Adenoma cells look much like low-grade RCC cells under a microscope. In fact, while they are considered benign, there is presently no known cellular classification to differentiate them from RCCs. Many researchers and physicians regard them as early stage precancers, to be treated accordingly.
Oncocytoma is a benign, usually asymptomatic tumor that can grow quite large. They can develop throughout the body and are not unique to the kidneys. Their cause is unknown, and they appear with greater frequency in men than in women. Typically, they are discovered incidentally by ultrasound, IVP, CT, or MRI scan during an examination for some other health problem.
Under a microscope, many oncocytomas resemble early-stage RCCs. Many physicians regard them as precancerous growths to be surgically removed unless the patient's age or overall health condition dictates otherwise.
Also known as renal hamartoma, angiomyolipomas are rare benign tumors usually caused by an inherited genetic mutation. They can occur on an isolated, individual basis, but most often are associated with the rare genetic disease called tuberous sclerosis, an affliction characterized by small tumors of the blood vessels, resulting in numerous bumps on the skin; mental retardation; seizures; cysts in the kidneys, liver, and pancreas; and, in some cases, RCC. About 80% of persons diagnosed with tuberous sclerosis also have angiomyolipoma.
In patients without tuberous sclerosis, these tumors most often occur in middle-aged women. Most cases are discovered when the patient undergoes a CT scan for an unrelated abdominal problem, suffers gastrointestinal discomfort, or suffers a sudden hemorrhage caused by the rupture of a large tumor.
Management of the condition depends on the size of the tumors and the severity of the symptoms they produce. Asymptomatic patients and those with small tumors usually are not treated; instead, they are observed periodically with an eye toward surgery if the tumors grow or produce symptoms. Because of the potential for spontaneous rupture and life-threatening hemorrhage, patients with large tumors usually are considered candidates for some form of surgical treatment, ranging from partial nephrectomy to arterial embolization.

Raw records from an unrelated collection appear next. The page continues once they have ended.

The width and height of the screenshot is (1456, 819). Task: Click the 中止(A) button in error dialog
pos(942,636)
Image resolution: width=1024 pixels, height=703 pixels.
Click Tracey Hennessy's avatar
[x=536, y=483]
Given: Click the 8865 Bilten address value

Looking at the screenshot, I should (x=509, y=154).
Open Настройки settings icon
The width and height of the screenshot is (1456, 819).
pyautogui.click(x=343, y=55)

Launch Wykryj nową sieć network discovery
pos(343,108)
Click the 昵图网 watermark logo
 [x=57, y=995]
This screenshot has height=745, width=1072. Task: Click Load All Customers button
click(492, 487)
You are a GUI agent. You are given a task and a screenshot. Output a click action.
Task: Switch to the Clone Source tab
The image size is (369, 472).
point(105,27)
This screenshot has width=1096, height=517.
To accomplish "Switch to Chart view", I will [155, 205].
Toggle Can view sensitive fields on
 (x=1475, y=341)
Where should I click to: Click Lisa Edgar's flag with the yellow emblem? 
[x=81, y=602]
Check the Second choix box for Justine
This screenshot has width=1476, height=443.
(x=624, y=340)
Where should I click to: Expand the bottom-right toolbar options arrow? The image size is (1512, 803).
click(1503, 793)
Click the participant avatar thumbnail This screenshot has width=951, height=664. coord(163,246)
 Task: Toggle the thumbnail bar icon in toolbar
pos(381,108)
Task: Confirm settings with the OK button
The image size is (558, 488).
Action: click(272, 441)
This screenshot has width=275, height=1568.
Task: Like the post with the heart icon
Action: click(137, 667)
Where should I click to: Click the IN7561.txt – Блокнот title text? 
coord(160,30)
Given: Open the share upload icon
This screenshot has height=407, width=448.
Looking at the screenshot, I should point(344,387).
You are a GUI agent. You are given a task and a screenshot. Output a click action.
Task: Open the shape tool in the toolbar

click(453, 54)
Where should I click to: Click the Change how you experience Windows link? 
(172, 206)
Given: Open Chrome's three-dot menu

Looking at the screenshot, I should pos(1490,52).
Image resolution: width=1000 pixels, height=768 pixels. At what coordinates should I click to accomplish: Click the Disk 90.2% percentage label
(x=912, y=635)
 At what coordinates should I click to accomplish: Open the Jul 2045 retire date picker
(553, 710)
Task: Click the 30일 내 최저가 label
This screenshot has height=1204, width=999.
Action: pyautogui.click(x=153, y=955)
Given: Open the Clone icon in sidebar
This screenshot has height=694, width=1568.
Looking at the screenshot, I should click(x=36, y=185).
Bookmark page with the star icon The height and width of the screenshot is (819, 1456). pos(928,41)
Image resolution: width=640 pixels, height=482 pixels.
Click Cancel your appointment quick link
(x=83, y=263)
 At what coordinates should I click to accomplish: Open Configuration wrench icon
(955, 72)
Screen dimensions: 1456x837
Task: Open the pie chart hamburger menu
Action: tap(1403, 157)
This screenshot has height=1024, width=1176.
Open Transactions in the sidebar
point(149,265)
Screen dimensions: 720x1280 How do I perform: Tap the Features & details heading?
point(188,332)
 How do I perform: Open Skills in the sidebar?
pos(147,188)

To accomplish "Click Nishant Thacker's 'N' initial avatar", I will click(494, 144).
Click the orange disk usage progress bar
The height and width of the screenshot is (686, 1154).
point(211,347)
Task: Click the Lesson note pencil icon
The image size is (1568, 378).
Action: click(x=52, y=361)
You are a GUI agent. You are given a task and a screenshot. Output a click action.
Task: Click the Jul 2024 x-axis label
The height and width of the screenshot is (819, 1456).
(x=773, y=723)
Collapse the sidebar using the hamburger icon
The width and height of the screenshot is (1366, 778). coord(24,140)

Fibromas are tumors of the fibrous tissue on, in, or surrounding the kidney. They are rare and most often found in women. Their cause is unknown. Usually they grow on the periphery of the kidney and can become large before becoming clinically obvious. Most are asymptomatic. While generally benign, these tumors have no special characteristics to differentiate them from other malignant tumors of the kidney. Because of this uncertainty of diagnosis, most physicians treat them surgically. Partial or radical nephrectomy is the standard approach.
Lipomas are rare renal tumors that appear to originate in the fat cells within the renal capsule or surrounding tissue. They typically occur in middle-aged women, can grow very large, and produce pain and hematuria. Like many benign tumors, they are suspected of harboring potential for becoming cancerous and usually are treated with total nephrectomy.